Source : The Straits Times, March 11, 2009

A COMPETITION to design Punggol's first waterfront homes has attracted a huge response from local and foreign architects.

An artist's impression of Punggol Waterway. Five shortlisted firms will design a 4.9ha site there. -- PHOTO: HDB

A technical seminar held yesterday for participating architectural firms drew a turnout of more than 200 people, all keen to have a say in how Singapore's first waterfront public housing estate will take shape.

Architects have to design a masterplan for a 26.6ha housing district west of Punggol's town centre by April17.

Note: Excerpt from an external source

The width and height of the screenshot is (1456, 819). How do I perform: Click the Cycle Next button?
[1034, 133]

Five shortlisted firms will go on to design a more detailed 4.9ha site along the Punggol Waterway. This phase of the competition closes on Aug 21.

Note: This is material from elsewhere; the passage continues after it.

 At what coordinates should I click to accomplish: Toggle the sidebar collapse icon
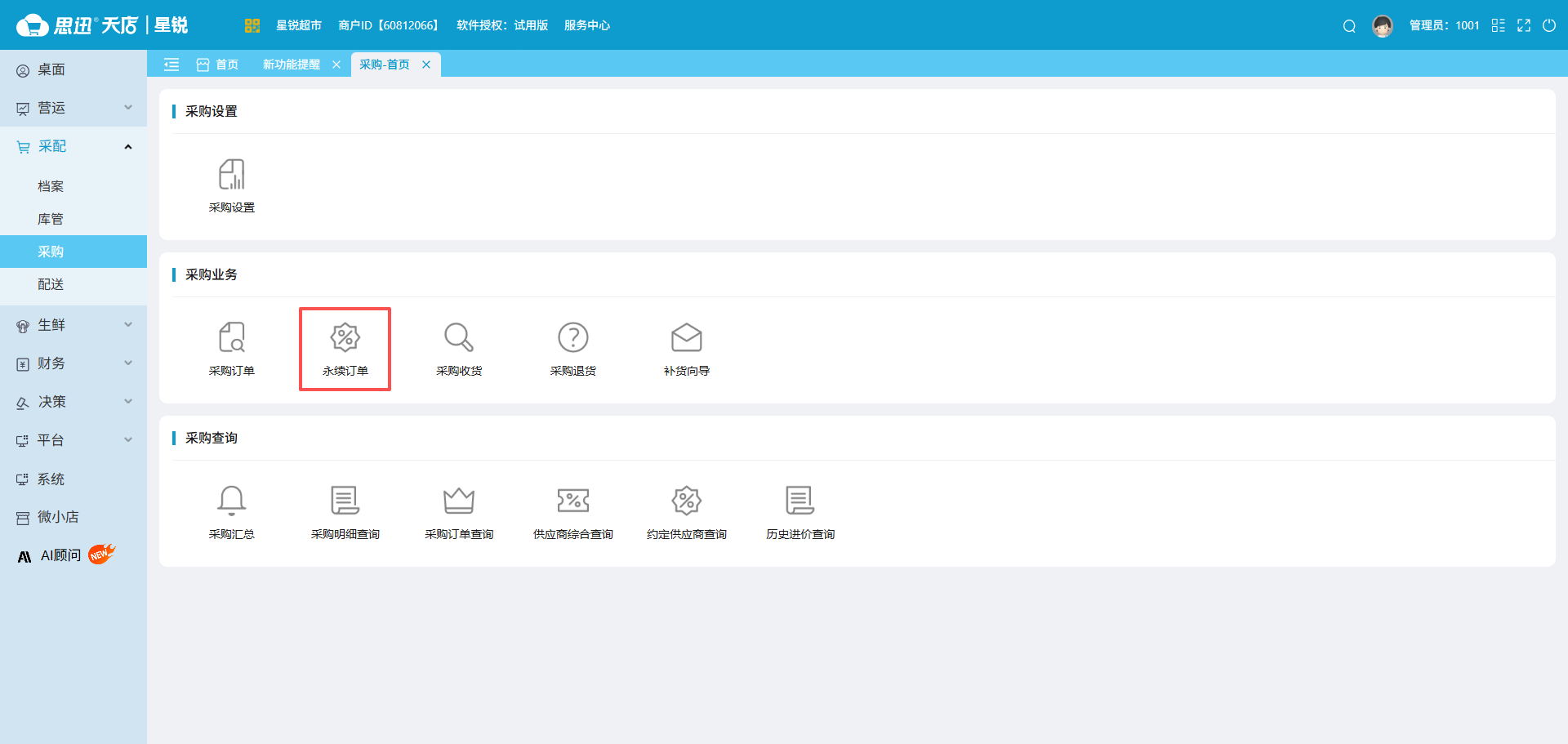172,65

The top design will be announced and exhibited in November, with the winning team contracted to execute its masterplan. The Housing Board plans to offer the waterfront homes by mid-2010.

The winner will be awarded $300,000, which is part of the consultancy fee for the project. Two merit winners will also be chosen and awarded $100,000 each, said the HDB.

Its deputy chief executive of building, Mr Lau Joo Ming, yesterday urged the architects at the seminar to be 'bold...and dare to be different'.

He said the competition is open to anyone, from young upstarts to established local and foreign firms.

The HDB has devised a theme for the estate - Green Living By The Waters - and hopes architects will conjure up fresh ideas and concepts around it.

It also hopes that the winning design will succeed in building up the estate's population to the point where it can support wider recreational and commercial facilities, activating its recreational coastline and enhancing the town's transport routes and connectivity.

Among the local firms at the seminar were DP Architects, RSP Architects, Woha Architects and Surbana International Consultants.